[Problem description] Set down a precise copy of the whole listing.

[Data listing]
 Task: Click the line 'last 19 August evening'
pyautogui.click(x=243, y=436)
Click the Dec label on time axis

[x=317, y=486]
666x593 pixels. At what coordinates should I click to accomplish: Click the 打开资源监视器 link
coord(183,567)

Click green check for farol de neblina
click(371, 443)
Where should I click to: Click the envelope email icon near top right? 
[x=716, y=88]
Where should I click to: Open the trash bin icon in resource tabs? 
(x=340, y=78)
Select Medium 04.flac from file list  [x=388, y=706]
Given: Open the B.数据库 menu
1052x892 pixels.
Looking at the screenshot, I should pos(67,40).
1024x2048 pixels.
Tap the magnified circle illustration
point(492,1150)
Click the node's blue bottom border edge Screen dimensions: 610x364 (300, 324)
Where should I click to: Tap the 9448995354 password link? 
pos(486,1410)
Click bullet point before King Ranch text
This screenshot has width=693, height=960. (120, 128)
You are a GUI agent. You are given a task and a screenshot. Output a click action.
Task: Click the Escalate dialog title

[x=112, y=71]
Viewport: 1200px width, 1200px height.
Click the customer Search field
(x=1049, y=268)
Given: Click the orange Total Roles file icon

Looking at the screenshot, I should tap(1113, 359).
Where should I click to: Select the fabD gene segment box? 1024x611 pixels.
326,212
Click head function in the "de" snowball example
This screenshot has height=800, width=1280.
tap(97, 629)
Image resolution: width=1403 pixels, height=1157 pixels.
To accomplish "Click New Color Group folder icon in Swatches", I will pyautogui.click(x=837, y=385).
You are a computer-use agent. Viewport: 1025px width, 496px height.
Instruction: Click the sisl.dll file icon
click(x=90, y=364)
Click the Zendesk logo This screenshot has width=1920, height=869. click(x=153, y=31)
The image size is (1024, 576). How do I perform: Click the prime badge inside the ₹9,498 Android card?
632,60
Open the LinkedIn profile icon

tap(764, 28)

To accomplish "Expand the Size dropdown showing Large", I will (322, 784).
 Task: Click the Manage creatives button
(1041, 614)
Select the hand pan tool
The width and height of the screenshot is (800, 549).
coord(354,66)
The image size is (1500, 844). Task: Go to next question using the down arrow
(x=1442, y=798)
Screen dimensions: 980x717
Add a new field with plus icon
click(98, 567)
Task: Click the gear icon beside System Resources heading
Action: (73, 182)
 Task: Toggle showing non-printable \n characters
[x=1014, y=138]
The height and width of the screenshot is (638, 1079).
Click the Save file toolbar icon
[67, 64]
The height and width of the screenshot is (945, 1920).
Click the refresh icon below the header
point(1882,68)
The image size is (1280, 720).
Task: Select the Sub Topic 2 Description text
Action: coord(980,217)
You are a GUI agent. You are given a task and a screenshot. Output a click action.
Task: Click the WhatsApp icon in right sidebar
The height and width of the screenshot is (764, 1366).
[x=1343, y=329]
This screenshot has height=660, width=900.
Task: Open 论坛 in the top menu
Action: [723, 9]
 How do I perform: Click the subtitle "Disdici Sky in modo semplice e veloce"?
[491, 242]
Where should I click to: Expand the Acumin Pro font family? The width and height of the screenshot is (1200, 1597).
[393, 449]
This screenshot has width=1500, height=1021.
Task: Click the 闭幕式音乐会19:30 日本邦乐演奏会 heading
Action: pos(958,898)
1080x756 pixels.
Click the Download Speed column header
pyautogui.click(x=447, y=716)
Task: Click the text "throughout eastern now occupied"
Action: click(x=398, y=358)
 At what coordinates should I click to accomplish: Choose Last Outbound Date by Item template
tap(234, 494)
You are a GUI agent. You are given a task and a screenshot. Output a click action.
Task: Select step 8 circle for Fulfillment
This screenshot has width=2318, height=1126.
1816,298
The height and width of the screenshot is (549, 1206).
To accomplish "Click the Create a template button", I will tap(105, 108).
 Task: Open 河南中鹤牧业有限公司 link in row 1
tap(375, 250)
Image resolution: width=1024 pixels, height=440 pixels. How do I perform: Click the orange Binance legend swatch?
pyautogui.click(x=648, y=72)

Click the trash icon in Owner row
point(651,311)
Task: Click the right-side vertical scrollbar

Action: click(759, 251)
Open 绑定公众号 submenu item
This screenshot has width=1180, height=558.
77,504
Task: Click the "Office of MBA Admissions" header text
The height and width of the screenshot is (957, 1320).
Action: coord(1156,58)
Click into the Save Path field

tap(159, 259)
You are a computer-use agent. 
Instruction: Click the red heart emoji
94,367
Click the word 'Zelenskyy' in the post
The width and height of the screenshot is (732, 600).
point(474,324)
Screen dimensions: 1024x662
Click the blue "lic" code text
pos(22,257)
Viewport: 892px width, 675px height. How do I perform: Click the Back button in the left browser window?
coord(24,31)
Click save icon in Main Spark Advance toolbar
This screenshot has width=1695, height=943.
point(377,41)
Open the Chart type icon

[Task result]
 Task: Click the line 'last 19 August evening'
pyautogui.click(x=243, y=436)
Click the Dec label on time axis

[x=317, y=486]
666x593 pixels. At what coordinates should I click to accomplish: Click the 打开资源监视器 link
coord(183,567)

Click green check for farol de neblina
click(371, 443)
Where should I click to: Click the envelope email icon near top right? 
[x=716, y=88]
Where should I click to: Open the trash bin icon in resource tabs? 
(x=340, y=78)
Select Medium 04.flac from file list  [x=388, y=706]
Given: Open the B.数据库 menu
1052x892 pixels.
Looking at the screenshot, I should pos(67,40).
1024x2048 pixels.
Tap the magnified circle illustration
point(492,1150)
Click the node's blue bottom border edge Screen dimensions: 610x364 (300, 324)
Where should I click to: Tap the 9448995354 password link? 
pos(486,1410)
Click bullet point before King Ranch text
This screenshot has width=693, height=960. (120, 128)
You are a GUI agent. You are given a task and a screenshot. Output a click action.
Task: Click the Escalate dialog title

[x=112, y=71]
Viewport: 1200px width, 1200px height.
Click the customer Search field
(x=1049, y=268)
Given: Click the orange Total Roles file icon

Looking at the screenshot, I should tap(1113, 359).
Where should I click to: Select the fabD gene segment box? 1024x611 pixels.
326,212
Click head function in the "de" snowball example
This screenshot has height=800, width=1280.
tap(97, 629)
Image resolution: width=1403 pixels, height=1157 pixels.
To accomplish "Click New Color Group folder icon in Swatches", I will pyautogui.click(x=837, y=385).
You are a computer-use agent. Viewport: 1025px width, 496px height.
Instruction: Click the sisl.dll file icon
click(x=90, y=364)
Click the Zendesk logo This screenshot has width=1920, height=869. click(x=153, y=31)
The image size is (1024, 576). How do I perform: Click the prime badge inside the ₹9,498 Android card?
632,60
Open the LinkedIn profile icon

tap(764, 28)

To accomplish "Expand the Size dropdown showing Large", I will (322, 784).
 Task: Click the Manage creatives button
(1041, 614)
Select the hand pan tool
The width and height of the screenshot is (800, 549).
coord(354,66)
The image size is (1500, 844). Task: Go to next question using the down arrow
(x=1442, y=798)
Screen dimensions: 980x717
Add a new field with plus icon
click(98, 567)
Task: Click the gear icon beside System Resources heading
Action: (73, 182)
 Task: Toggle showing non-printable \n characters
[x=1014, y=138]
The height and width of the screenshot is (638, 1079).
Click the Save file toolbar icon
[67, 64]
The height and width of the screenshot is (945, 1920).
Click the refresh icon below the header
point(1882,68)
The image size is (1280, 720).
Task: Select the Sub Topic 2 Description text
Action: coord(980,217)
You are a GUI agent. You are given a task and a screenshot. Output a click action.
Task: Click the WhatsApp icon in right sidebar
The height and width of the screenshot is (764, 1366).
[x=1343, y=329]
This screenshot has height=660, width=900.
Task: Open 论坛 in the top menu
Action: [723, 9]
 How do I perform: Click the subtitle "Disdici Sky in modo semplice e veloce"?
[491, 242]
Where should I click to: Expand the Acumin Pro font family? The width and height of the screenshot is (1200, 1597).
[393, 449]
This screenshot has width=1500, height=1021.
Task: Click the 闭幕式音乐会19:30 日本邦乐演奏会 heading
Action: pos(958,898)
1080x756 pixels.
Click the Download Speed column header
pyautogui.click(x=447, y=716)
Task: Click the text "throughout eastern now occupied"
Action: click(x=398, y=358)
 At what coordinates should I click to accomplish: Choose Last Outbound Date by Item template
tap(234, 494)
You are a GUI agent. You are given a task and a screenshot. Output a click action.
Task: Select step 8 circle for Fulfillment
This screenshot has width=2318, height=1126.
1816,298
The height and width of the screenshot is (549, 1206).
To accomplish "Click the Create a template button", I will tap(105, 108).
 Task: Open 河南中鹤牧业有限公司 link in row 1
tap(375, 250)
Image resolution: width=1024 pixels, height=440 pixels. How do I perform: Click the orange Binance legend swatch?
pyautogui.click(x=648, y=72)

Click the trash icon in Owner row
point(651,311)
Task: Click the right-side vertical scrollbar

Action: click(759, 251)
Open 绑定公众号 submenu item
This screenshot has width=1180, height=558.
77,504
Task: Click the "Office of MBA Admissions" header text
The height and width of the screenshot is (957, 1320).
Action: coord(1156,58)
Click into the Save Path field

tap(159, 259)
You are a computer-use agent. 
Instruction: Click the red heart emoji
94,367
Click the word 'Zelenskyy' in the post
The width and height of the screenshot is (732, 600).
point(474,324)
Screen dimensions: 1024x662
Click the blue "lic" code text
pos(22,257)
Viewport: 892px width, 675px height. How do I perform: Click the Back button in the left browser window?
coord(24,31)
Click save icon in Main Spark Advance toolbar
This screenshot has width=1695, height=943.
point(377,41)
Open the Chart type icon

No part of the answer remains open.